In two days I will turn forty-four years old. I like that number. There is a certain something to it, the symmetry I suppose. And there is alliteration, I like alliteration a lot. I’ve always seen birthdays as little moments that define the whole. Maybe I didn’t see it at the time, or understand. But in time, in retrospect, I see periods of my life. My life reflected in little celebrations of me.
When I turned five I spent my birthday at my favorite place, the Longhorn Steakhouse. We wore cowboy hats and sheriff stars. I was allowed to eat any steak I wanted and fried shrimp too. And best of all instead of candles Longhorn used sparklers. The waitress came out holding a small round cake with what looked to me like a shooting star on top and the whole restaurant sang to me.
At twenty I rented a small house in the Pocono Mountains with a few friends. We walked in the woods during the day the grilled burgers for dinner. That night we built a fire in a pit in the front yard. We sat on logs around it and drank beer till the light disappeared. Till there was nothing left but sparks and the flames and the sound of our voices and our laughter. My friend Phil raised his bottle to me, “How does it feel to never be a teenager again?” he asked. I did not know how to answer.
Twenty-seven came in the Fillmore Auditorium watching the Pogues. I jumped up and down pretending that I was dancing. I drank shots of Jamison whiskey and wished that I hadn’t. My best friend Pete wrapped an arm around my neck and screamed into my face, “Does it get better than this?” Bleary-eyed and drunk I didn’t know the answer.
My 30th birthday was spent on the balcony level of the Wazee Supper Club with a handful of friends, several large pizzas and pitchers of Harp and Guinness. My wife Teri sipped club soda and wore a tight dress, her belly not beginning to show yet.

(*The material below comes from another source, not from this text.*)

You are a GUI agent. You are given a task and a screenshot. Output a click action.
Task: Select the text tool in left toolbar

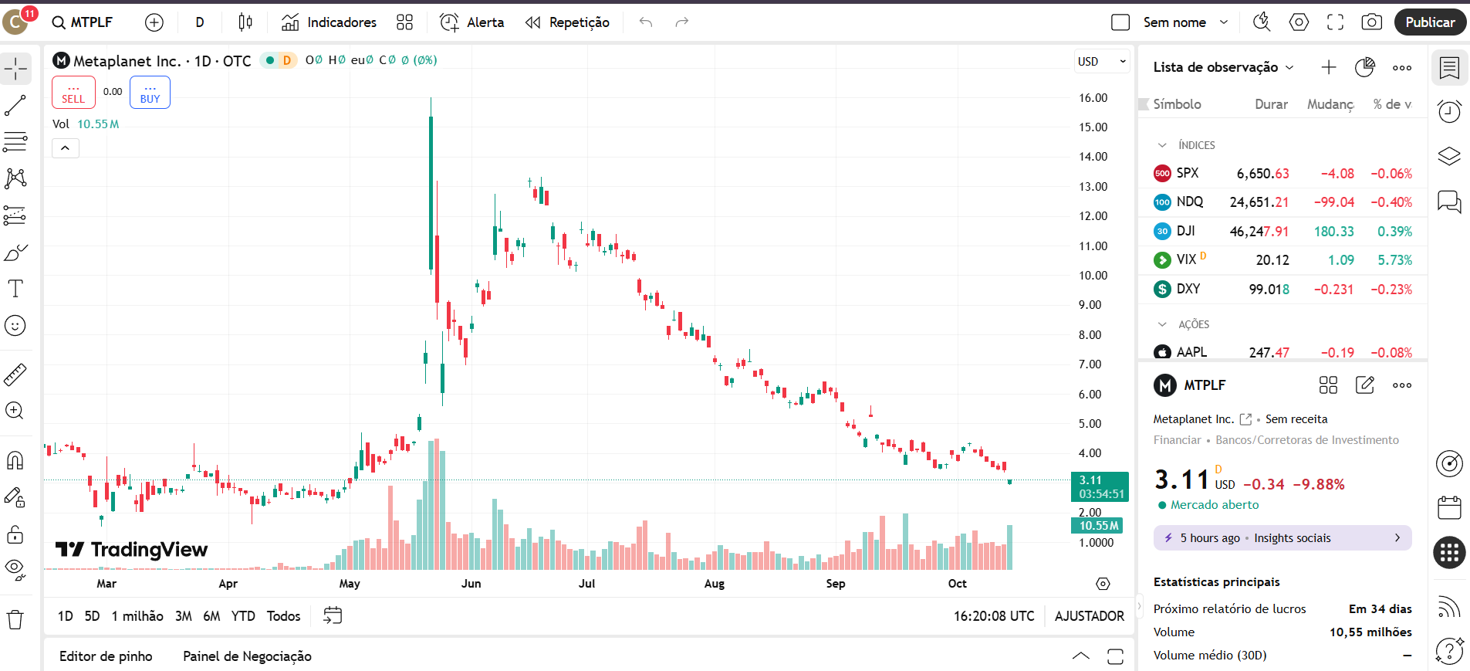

She stood in the center of the room beneath a ceiling lamp, a spotlight illuminating her in the darkness. With all eyes upon her she told a story, gesturing as she spoke like she was conducting the crowd. When she finished a roll of laughter fell across the listeners and she smiled – a large toothy thing that made her eyes squint and tiny lines form at their edges – and I remember thinking at that moment that she was the most beautiful thing I had ever seen. I would continue to think that until the following Halloween when my daughter was born.
On the day I turned thirty-six I drove home in a late April snowstorm. This is not uncommon in the Rockies. I was tired, I was in a foul mood and I had talked myself into a depression over what I believed my life should be. I should have achieved more. It should have been different. I should have been different, better. I didn’t like how my life looked. As I came through the door I was greeted by my wife and my daughter both wearing oven mitts and dabbed lightly with flour. Between them they held a baking tray with some kind of mound on it. The mound was roughly oval in shape and rose up on one side into a rounded peak. It dipped in the center into a creator before collapsing to a flat area. The entire thing was covered in a white gooey substance that was globed and thick in certain places. Parts of the goo were tinted bluish-green. Scrawled across the surface was the word: Daddy. My daughter smiled at me as I looked at the thing in astonishment, “I think it’s a cake,” she said. And with smiles and laughter we dug into the thing and discovered it was indeed a cake. And despite its appearance it was delicious.
In two days I will turn forty-four. I already know how I will spend it. I will watch my daughter dance in competition. I will sit in a darkened auditorium and I will watch her twirl and jump and spin. She is so graceful. So beautiful. A present better than I could have dreamed.